В те дни, когда мне приходилось штабелировать миллиарды, я ждал знака, но никакого знака не являлось. Я был укрыт от людских взоров в прозрачном искрящемся бассейне богатств. Ни один из планов не представлялся адекватным и против каждого выдвигались бесконечные меры предосторожности, предусмотренные проектировщиками хранилища. Разве что подобный план мог обнаружиться в самой искре падения.
Я ждал и ждал, и как-то раз мне пришло в голову, что эта искра может никогда не появиться и что я в конце концов могу превратиться в недо-Осковица. Через несколько десятков лет (то есть в нынешнее время) я буду потрясен, как никогда в жизни, оказавшись на пляжном променаде где-нибудь на Кони-Айленде, когда рядом со мной усядется какая-нибудь толстушка-вдовушка и заведет разговор о французском жарком. Разрумянившись и чересчур часто дыша, я поеду на подземке домой, охваченный вожделением и священным ужасом, и воспоминания об этом дне, как и порожденные им чувства, пребудут со мной всю оставшуюся жизнь…
В хранилищах золота, глубоко под землей, буду я размышлять о том июльском дне, отмеченном переменной облачностью, когда мы говорили о жарком и я заглядывал ей за вырез. Как часть легенды, буду я вспоминать то богоподобное состояние, которого достиг по пути домой, когда я весь полыхал наподобие нити накаливания в лампочке. И всякий раз, услышав слабое громыхание подземки, проходящей под хранилищем, я буду… я буду…

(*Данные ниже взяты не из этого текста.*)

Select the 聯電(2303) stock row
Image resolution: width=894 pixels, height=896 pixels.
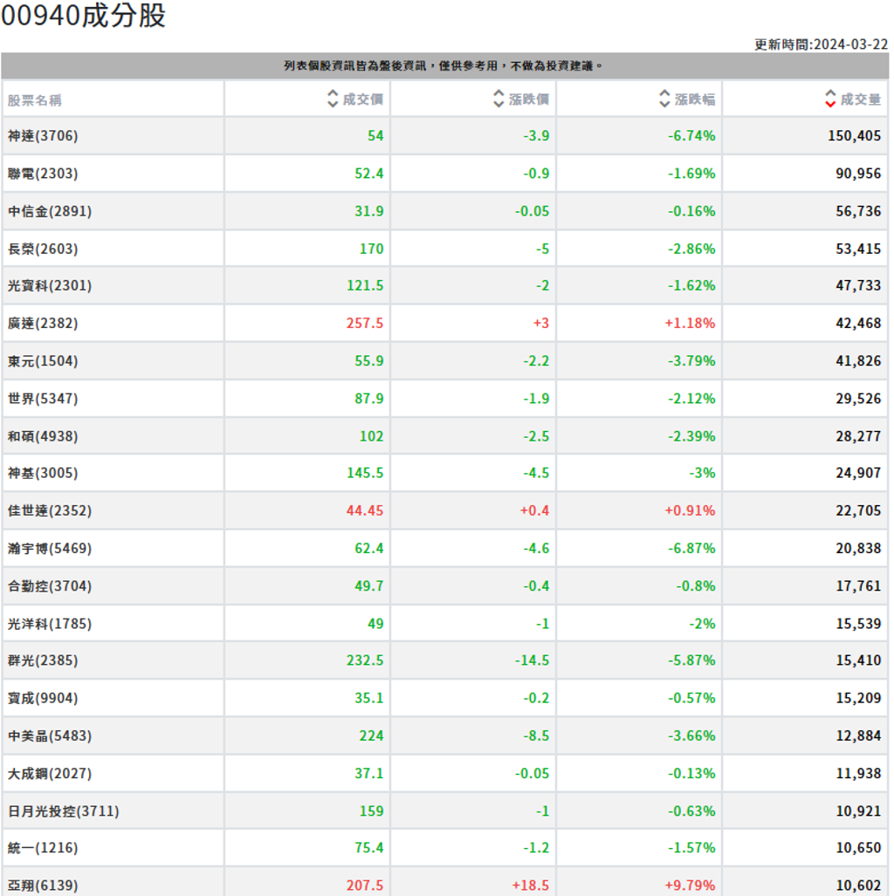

Вот оно! Я подпрыгнул в воздух, словно кот, ударенный электрическим током. Это открылось мне, когда я сидел у дальней стены отсека 71, отдыхая после поднятия тяжестей. Все сразу встало на свои места. Швед, который работал в Транспортном управлении, занимаясь обслуживанием движения поездов, и выглядевший таким знакомым иезуит, которого я повстречал в «Голубой мельнице», – оба Смеджебаккены. И я, сидевший глубоко под землей в окружении золота жестоких шейхов. Необходимость спасти себя от превращения в Осковица. Видение окончания жизни в одинокой комнатке, затерянной в бесконечности Бруклина. Мужество Смеджебаккена на крыше. Ненависть Смеджебаккена к кофе. И громыхание подземки под золотохранилищем.